Internet
Yet theres some question whether the economy would be more energized by spending that money on other things.
Because Internet access is already widespread and still being expanded even in a shrinking economy, injecting more money for broadband could simply equate to giving more coffee to someone whos already downed three cups.
“From the rural Vermont that we see, broadband is happening, happening fast,” said Michel Guite, president of Vermont Telephone Co., which is based in Springfield.
The company, which serves 21,000 lines, is able to borrow from commercial lenders when it needs to invest in expanding Internet services, Guite said Thursday at a conference organized by the Columbia Institute for Tele-Information.

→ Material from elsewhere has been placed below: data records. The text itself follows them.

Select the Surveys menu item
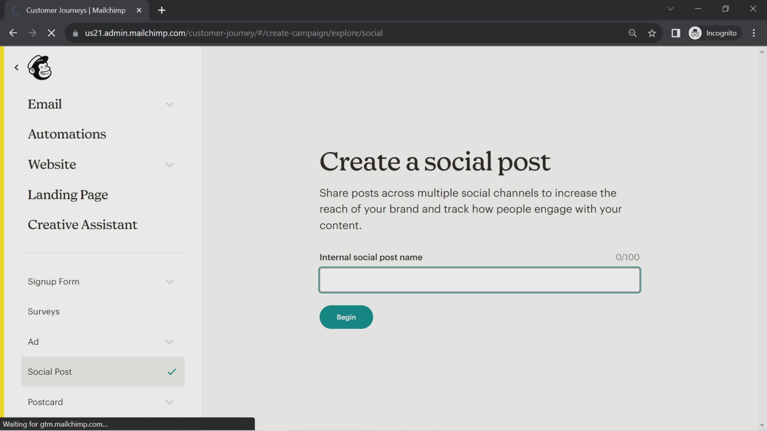The height and width of the screenshot is (431, 767). (44, 311)
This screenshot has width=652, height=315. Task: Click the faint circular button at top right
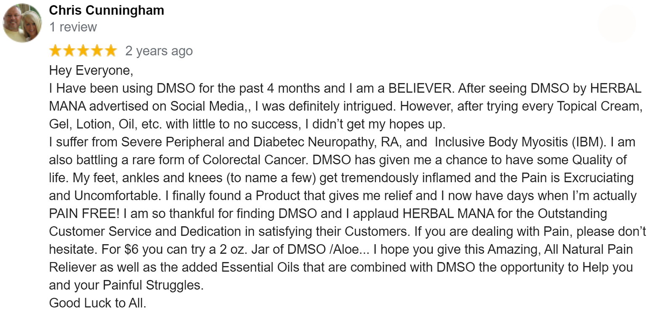(616, 24)
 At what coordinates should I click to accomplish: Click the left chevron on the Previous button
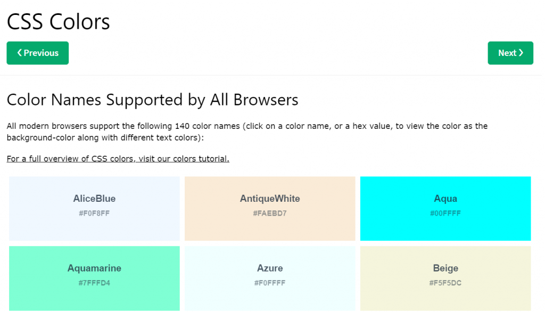(20, 53)
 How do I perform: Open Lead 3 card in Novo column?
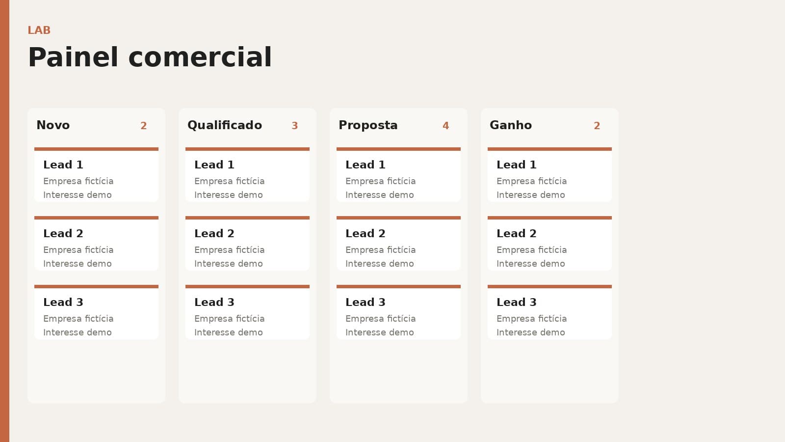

Although he wouldnt decline cheaper loans from the government, Guite said Congress could help his company better by cutting red tape, particularly when it comes to freeing up spectrum for wireless services.
The stimulus bill provides $7.2 billion for grants, loans and loan guarantees, primarily for areas that lack broadband or are “underserved,” though the term is not defined. Some of that money is set aside to expand Internet access at public centers like community colleges and public libraries.
One reason the money wont likely have much impact is its small size: less than 1 percent of the overall stimulus package, and substantially less per citizen than some countries, like Ireland and Sweden, have spent on improving their networks.
The Obama administration is looking at creating a more comprehensive plan to get the whole country covered by broadband, technology adviser Alec Ross told The Washington Post this week, but its not yet clear if that would mean more subsidies.
A possible point of comparison is phone service for rural areas, which has long been subsidized through a program that has critics, too. A study by Robert Crandall of the Brookings Institution said that the program produces customer savings of about $2 per month for $20 in monthly subsidies. But he conceded that when phone service was being built out, subsidies may have helped.
Larry Sarjeant, vice president of legislative affairs at Qwest Communications International Inc., said the Denver-based phone company could use $3 billion to expand Internet access to 2 million households and small businesses in 14 Western states, many of them thinly populated.
Because Qwest is unlikely to get that large a share of the funds, and the number of households that sign up for service will be smaller still, the net effect would be at most a few hundred thousand new Internet subscribers. Qwest added 236,000 broadband subscribers on its own last year.
In 2007 and 2008, the Pew Internet and American Life Project asked households that lacked broadband why they havent signed up. Lack of availability was ranked fourth, given by 14 percent. Most answered that they didnt need the Internet, that it was too expensive or too hard to use. Many people who dont use the Internet simply dont have computers.
There are signs that the money will do at least some good to rural areas.
A study of 3,000 people in Michigan, Texas and Kentucky found those in areas that received broadband Internet grants from the federal Rural Utilities Service quickly signed up for service, matching the penetration rates in cities. That happened where network investment was coupled with community programs aimed at convincing people about the benefits of Internet access.
Home broadband users were more likely to start businesses or take classes online, and less likely to move away, the researchers at Michigan State University found.
Those positive effects are hard to value.
Raul Katz, a Columbia Business School professor, estimates that the broadband plan will create 128,000 jobs over four years, because it will put installers and equipment makers to work, and those people will then spend the money they make. Hes much less certain how many jobs the Internet access itself will create. It could be as many as 273,000 or closer to zero.